» **What you should do**
Extract, unchanged, each line of the listing below from its first line through the line that contains "Screen dimensions: 1228x853", inclusive, and nothing else.

── Input for this task

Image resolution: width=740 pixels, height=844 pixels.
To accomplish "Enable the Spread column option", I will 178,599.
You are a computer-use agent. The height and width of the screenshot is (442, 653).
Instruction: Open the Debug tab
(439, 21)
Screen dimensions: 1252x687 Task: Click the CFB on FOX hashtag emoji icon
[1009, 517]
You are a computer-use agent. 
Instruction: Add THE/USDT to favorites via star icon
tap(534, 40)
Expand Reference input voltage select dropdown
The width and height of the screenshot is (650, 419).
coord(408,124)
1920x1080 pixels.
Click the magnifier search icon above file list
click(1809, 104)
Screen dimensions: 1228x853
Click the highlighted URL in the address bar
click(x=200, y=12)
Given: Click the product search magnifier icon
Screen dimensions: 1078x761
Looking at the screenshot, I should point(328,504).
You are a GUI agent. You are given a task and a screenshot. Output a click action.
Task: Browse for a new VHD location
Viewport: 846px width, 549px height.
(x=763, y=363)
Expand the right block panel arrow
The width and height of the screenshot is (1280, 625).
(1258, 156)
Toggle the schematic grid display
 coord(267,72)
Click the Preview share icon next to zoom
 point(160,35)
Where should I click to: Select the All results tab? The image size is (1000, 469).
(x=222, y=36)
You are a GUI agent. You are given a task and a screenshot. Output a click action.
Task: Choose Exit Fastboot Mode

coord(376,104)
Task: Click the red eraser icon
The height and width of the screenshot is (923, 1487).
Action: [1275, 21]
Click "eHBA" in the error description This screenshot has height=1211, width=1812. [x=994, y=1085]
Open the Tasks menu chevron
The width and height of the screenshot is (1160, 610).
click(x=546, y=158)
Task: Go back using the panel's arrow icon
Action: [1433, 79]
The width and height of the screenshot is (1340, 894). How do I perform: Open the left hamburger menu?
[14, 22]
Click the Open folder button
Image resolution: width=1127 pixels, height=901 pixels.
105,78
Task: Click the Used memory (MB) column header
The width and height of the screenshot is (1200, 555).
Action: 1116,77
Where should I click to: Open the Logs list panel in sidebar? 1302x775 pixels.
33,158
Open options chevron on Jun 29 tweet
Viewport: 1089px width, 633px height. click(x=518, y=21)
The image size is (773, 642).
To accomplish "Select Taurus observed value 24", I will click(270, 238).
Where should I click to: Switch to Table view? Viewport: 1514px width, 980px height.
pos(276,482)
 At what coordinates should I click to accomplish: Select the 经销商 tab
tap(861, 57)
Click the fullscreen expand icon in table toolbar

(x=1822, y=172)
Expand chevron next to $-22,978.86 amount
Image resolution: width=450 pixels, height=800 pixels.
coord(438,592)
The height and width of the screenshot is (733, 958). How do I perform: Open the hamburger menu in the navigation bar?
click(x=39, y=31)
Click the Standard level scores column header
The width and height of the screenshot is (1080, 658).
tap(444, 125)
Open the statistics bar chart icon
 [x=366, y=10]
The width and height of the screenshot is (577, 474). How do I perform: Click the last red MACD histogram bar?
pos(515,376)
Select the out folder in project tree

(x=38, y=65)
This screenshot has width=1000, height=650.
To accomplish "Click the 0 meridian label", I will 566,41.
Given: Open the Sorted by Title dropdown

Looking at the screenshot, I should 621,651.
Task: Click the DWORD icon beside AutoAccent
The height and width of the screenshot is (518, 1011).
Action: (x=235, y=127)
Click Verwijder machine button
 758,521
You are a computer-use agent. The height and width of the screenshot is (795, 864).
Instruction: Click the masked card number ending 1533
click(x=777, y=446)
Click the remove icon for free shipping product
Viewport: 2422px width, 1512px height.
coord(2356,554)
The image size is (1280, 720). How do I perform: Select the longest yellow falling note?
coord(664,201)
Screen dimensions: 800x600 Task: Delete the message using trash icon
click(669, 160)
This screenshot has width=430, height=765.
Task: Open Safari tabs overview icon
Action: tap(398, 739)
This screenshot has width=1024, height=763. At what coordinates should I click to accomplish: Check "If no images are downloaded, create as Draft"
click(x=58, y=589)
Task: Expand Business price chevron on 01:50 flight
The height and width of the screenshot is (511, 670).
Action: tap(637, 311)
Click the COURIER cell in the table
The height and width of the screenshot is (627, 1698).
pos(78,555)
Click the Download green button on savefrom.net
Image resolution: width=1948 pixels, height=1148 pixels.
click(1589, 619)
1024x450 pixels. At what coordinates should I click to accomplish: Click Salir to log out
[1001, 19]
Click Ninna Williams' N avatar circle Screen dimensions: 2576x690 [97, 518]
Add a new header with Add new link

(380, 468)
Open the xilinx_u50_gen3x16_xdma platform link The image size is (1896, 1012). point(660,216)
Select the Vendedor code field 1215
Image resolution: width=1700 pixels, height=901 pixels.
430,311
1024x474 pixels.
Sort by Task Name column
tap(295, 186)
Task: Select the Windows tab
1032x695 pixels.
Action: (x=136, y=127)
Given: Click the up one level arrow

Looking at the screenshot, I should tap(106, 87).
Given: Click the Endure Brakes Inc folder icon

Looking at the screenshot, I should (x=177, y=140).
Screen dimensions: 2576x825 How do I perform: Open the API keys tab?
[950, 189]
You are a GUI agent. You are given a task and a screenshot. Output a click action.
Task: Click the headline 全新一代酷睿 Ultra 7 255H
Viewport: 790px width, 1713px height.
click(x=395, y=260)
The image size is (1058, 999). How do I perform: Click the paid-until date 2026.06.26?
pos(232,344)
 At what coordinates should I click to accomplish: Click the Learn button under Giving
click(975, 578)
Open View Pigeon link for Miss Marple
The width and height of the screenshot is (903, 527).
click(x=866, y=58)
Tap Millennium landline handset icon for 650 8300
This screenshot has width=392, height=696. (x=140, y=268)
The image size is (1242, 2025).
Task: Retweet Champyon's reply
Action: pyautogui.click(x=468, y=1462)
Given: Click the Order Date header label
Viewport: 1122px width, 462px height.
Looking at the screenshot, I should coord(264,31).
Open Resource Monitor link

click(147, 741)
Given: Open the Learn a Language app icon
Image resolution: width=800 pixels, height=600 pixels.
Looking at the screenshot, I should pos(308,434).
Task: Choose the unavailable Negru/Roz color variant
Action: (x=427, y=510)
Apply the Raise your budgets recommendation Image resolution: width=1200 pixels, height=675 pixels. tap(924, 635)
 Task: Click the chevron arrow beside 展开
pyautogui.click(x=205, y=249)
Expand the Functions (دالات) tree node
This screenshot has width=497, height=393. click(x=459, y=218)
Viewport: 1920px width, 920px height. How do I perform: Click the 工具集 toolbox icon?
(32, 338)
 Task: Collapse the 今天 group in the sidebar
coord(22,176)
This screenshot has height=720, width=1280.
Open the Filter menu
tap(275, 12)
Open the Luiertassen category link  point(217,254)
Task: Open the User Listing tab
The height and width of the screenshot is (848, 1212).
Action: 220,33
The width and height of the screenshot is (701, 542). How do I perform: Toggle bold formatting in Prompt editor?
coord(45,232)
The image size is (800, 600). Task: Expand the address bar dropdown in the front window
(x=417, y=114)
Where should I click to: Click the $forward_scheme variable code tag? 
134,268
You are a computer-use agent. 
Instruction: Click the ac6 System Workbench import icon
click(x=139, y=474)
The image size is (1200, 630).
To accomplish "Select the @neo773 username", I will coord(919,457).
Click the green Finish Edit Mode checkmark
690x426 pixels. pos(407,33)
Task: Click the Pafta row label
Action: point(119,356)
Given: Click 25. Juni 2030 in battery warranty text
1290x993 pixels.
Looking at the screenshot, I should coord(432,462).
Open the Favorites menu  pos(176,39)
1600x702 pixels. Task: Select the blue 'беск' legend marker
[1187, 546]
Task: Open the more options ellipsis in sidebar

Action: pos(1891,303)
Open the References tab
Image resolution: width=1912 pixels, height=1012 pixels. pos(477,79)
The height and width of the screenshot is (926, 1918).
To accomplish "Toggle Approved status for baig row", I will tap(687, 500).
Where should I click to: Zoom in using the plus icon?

────

» **Solved problem**
Image resolution: width=740 pixels, height=844 pixels.
To accomplish "Enable the Spread column option", I will 178,599.
You are a computer-use agent. The height and width of the screenshot is (442, 653).
Instruction: Open the Debug tab
(439, 21)
Screen dimensions: 1252x687 Task: Click the CFB on FOX hashtag emoji icon
[1009, 517]
You are a computer-use agent. 
Instruction: Add THE/USDT to favorites via star icon
tap(534, 40)
Expand Reference input voltage select dropdown
The width and height of the screenshot is (650, 419).
coord(408,124)
1920x1080 pixels.
Click the magnifier search icon above file list
click(1809, 104)
Screen dimensions: 1228x853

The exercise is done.